REPERTORY & REVIVALS
Howard Hawks’ 1930 “The Criminal Code” is a fleet vehicle for young-ish Walter Huston as a cynical district attorney. Writes the Chicago Film Society, “Adapted from a 1929 play by Martin Flavin, ‘The Criminal Code’ is a hard-edged work of pre-Code cinema, less a sociologist’s prison reform treatise than a snarling, gloves-off tribute to the fragility of law and order. Phillips Holmes and Constance Cummings co-star as tomorrow’s Americans, caught in a web of crime, but Boris Karloff easily steals the show as a convict whose parole was yanked away after a single beer.” Chicago Film Society at NEIU, Wednesday, August 17.
Doc Films presents Oscar Micheaux’s “Within Our Gates,” the oldest-known surviving film by an African American director, in 35mm. It’s Micheaux’s answer film to D. W. Griffith’s “The Birth Of A Nation” as well as the Chicago Race Riot of 1919. Doc Films, Thursday-Friday, August 11-12.
On a punchy note, Doc is showing Woo Ping Yuen’s 1978 “Drunken Master,” one of the early Hong Kong action gems that set Jackie Chan toward Asian notoriety and then international renown. Doc Films, Friday-Saturday, August 12-13.
Michael Moriarty plays the piano and sings in Larry Cohen’s bonkeroo tour of the skies, streets and minds of 1982 Manhattan in “Q: The Winged Serpent,” which also features Candy Clark, David Carradine, Richard Roundtree, and an Aztec flying serpent. Cohen shares some attributes with Sam Fuller: he punches and punches even when the movie is already dazed. It’s the kind of grubby, berserk movie that roared in the ruins of the Loop movie palaces of its time, then the fleapit neighborhood dollar houses that then dotted the city. 35mm. Music Box, 11:30am, Saturday-Sunday.

| DATASET EXCERPTS |
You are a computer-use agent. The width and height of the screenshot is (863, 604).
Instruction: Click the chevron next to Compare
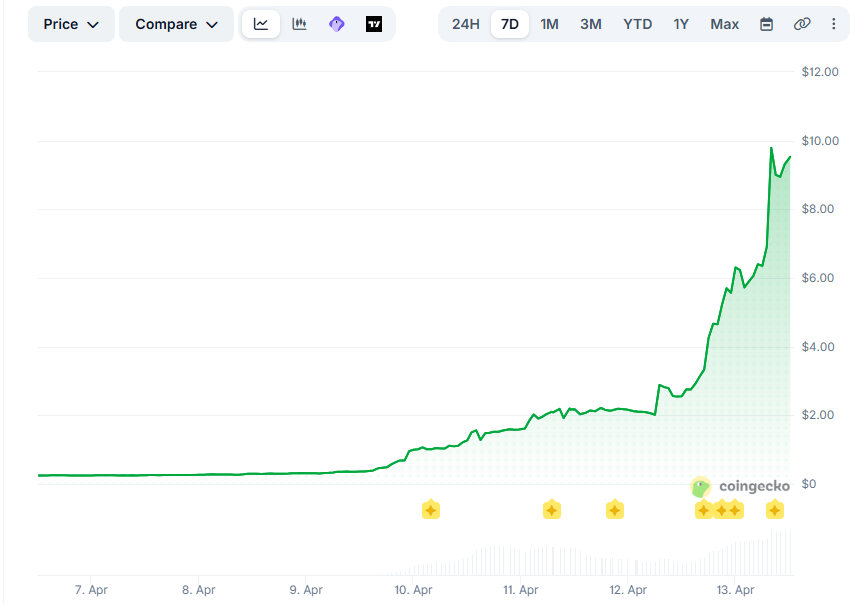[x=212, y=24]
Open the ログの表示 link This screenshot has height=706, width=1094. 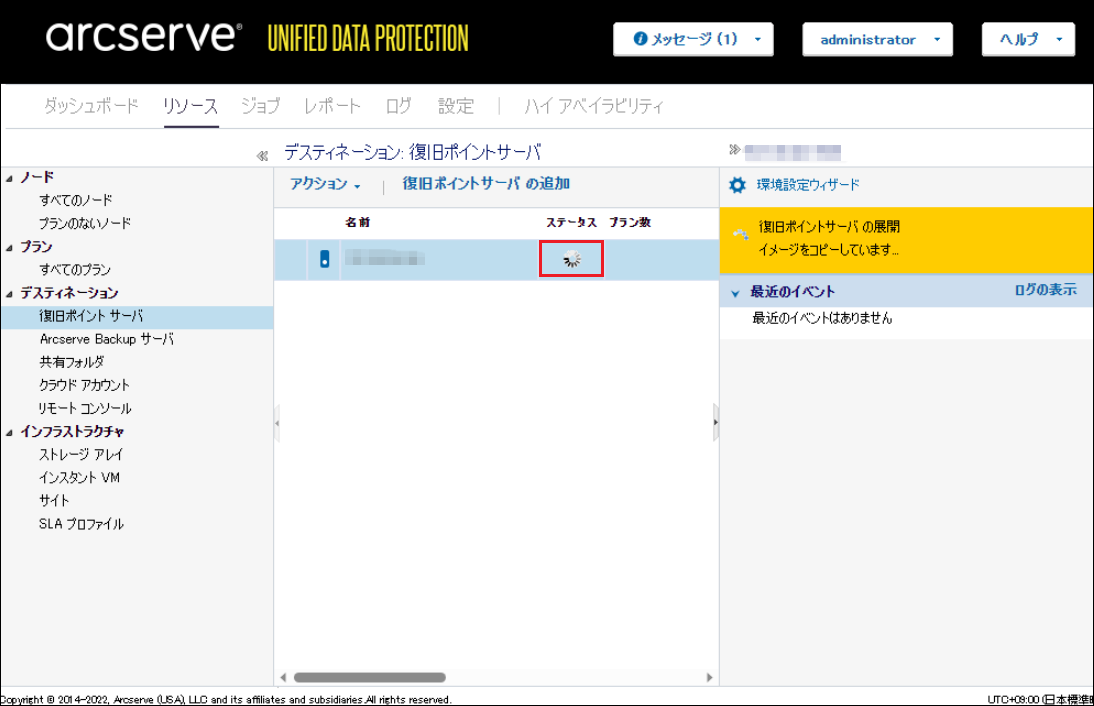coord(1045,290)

--

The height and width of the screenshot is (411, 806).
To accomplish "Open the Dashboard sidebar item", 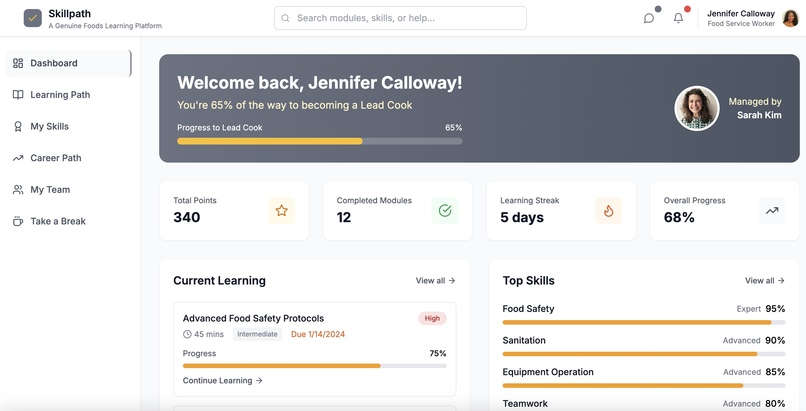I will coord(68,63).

...

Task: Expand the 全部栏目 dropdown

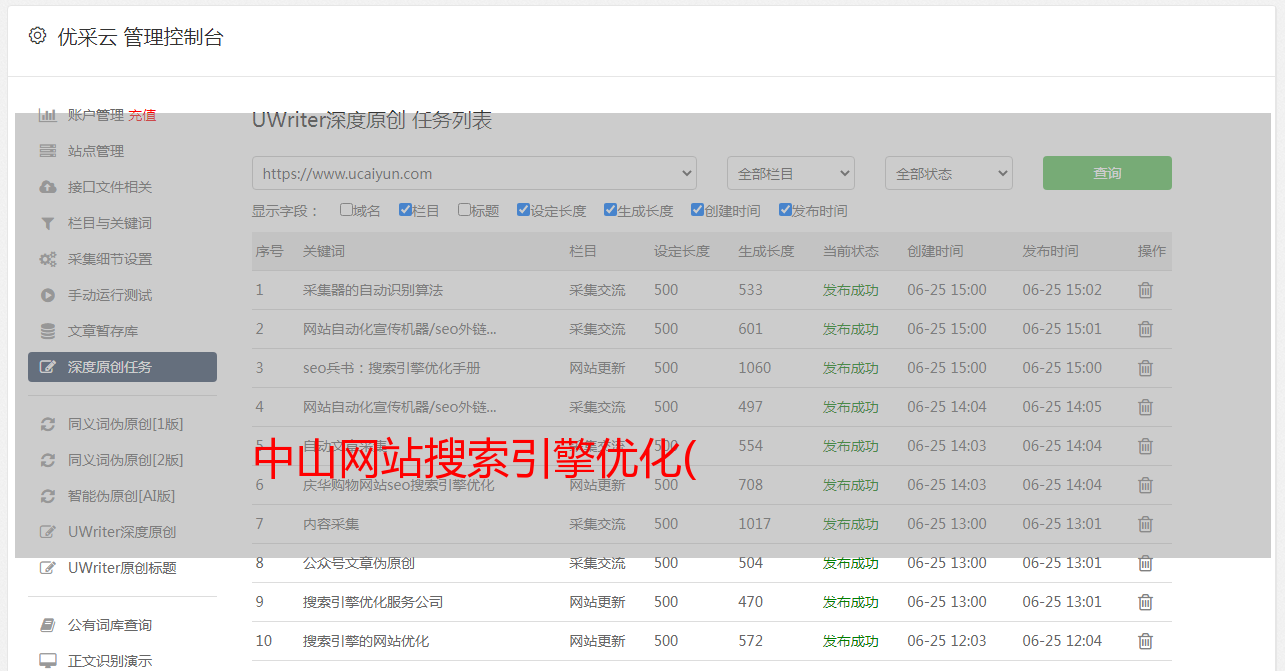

| WHAT YOU SHOULD DO |
Write down everything in the film listings from "Michael Moriarty plays" down to "Box, 11:30am, Saturday-Sunday.", word for word. The rows have no connection to the text.

| OUTPUT OF THE EXERCISE |
Michael Moriarty plays the piano and sings in Larry Cohen’s bonkeroo tour of the skies, streets and minds of 1982 Manhattan in “Q: The Winged Serpent,” which also features Candy Clark, David Carradine, Richard Roundtree, and an Aztec flying serpent. Cohen shares some attributes with Sam Fuller: he punches and punches even when the movie is already dazed. It’s the kind of grubby, berserk movie that roared in the ruins of the Loop movie palaces of its time, then the fleapit neighborhood dollar houses that then dotted the city. 35mm. Music Box, 11:30am, Saturday-Sunday.